__WHAT YOU ARE ASKED TO DO__:
Reproduce verbatim every line below, starting with the line that contains "Where should I" and continuing through the final line, with both ends included. Omit the pictures from your answer.

Collected data:
········

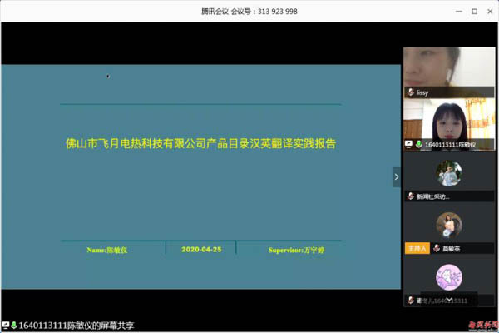Click the bottom participant's purple avatar
499x333 pixels.
(449, 277)
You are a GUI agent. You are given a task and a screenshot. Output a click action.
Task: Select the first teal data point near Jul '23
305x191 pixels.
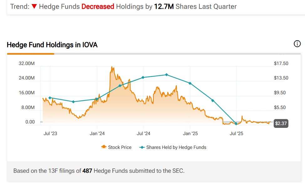pyautogui.click(x=50, y=98)
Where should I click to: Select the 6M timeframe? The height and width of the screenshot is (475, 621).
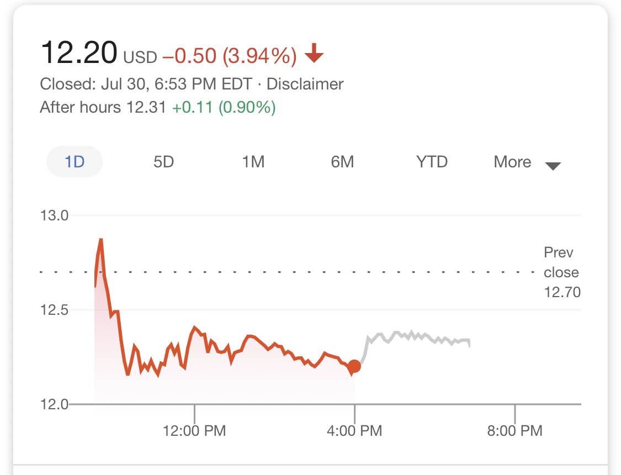pos(342,162)
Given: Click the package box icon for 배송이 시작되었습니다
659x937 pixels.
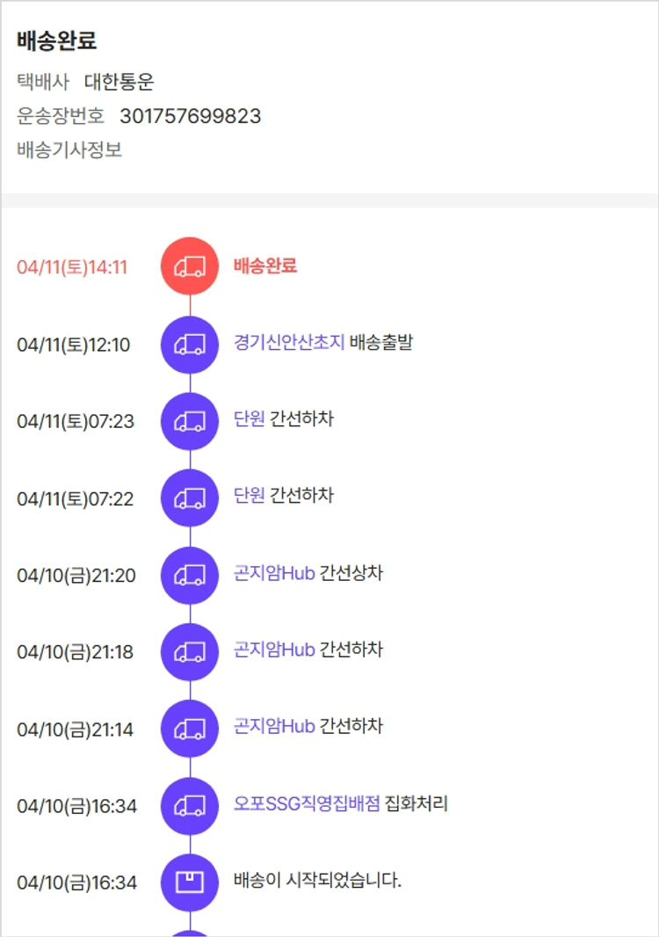Looking at the screenshot, I should tap(190, 882).
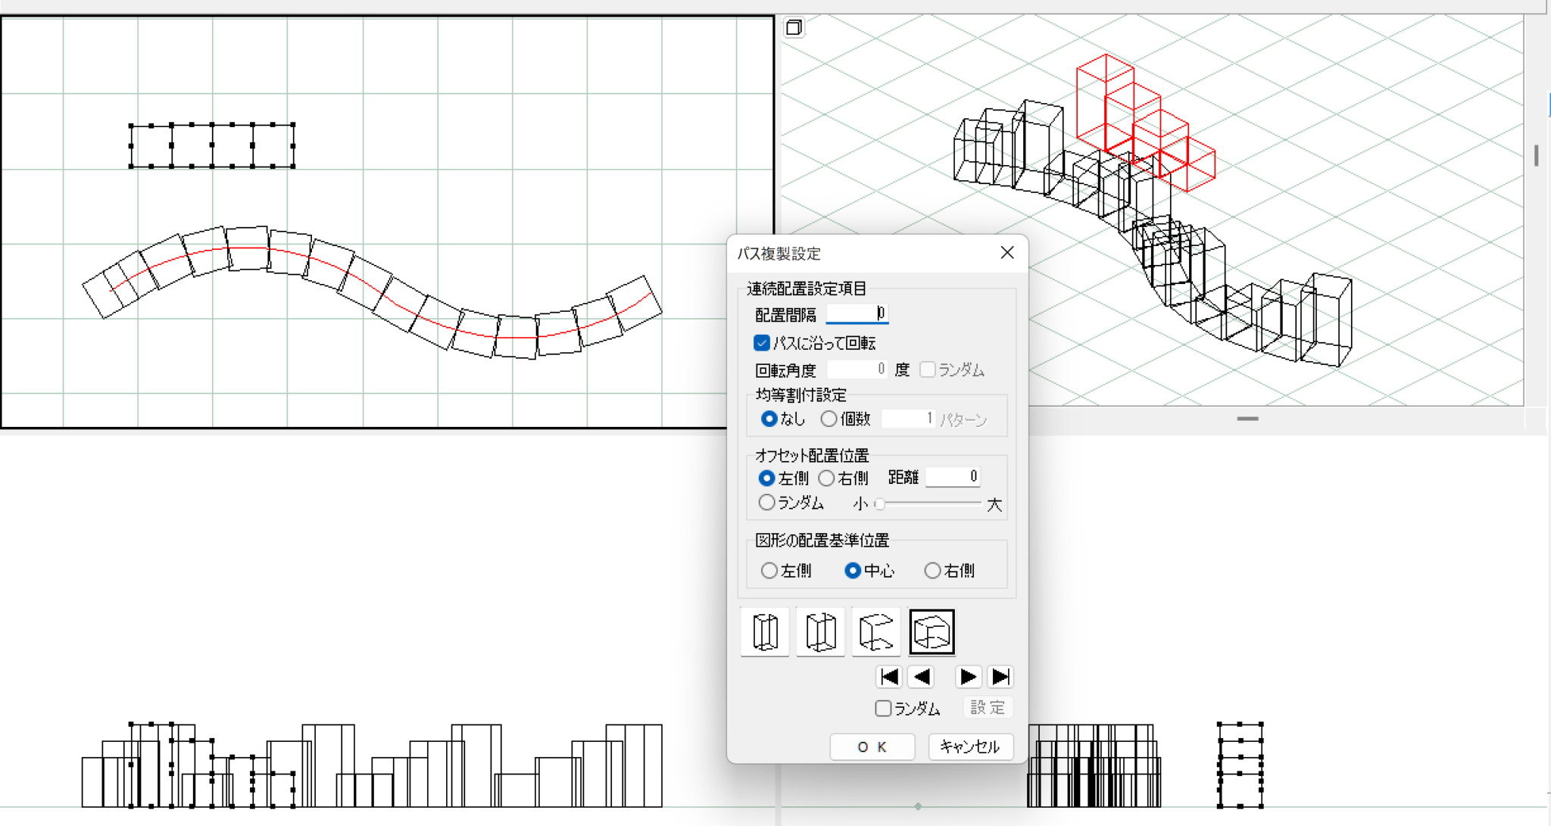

········

__PROBLEM SOLUTION__:
Where should I click to: Select the 6M timeframe? The height and width of the screenshot is (475, 621).
pos(342,162)
Given: Click the package box icon for 배송이 시작되었습니다
659x937 pixels.
Looking at the screenshot, I should tap(190, 882).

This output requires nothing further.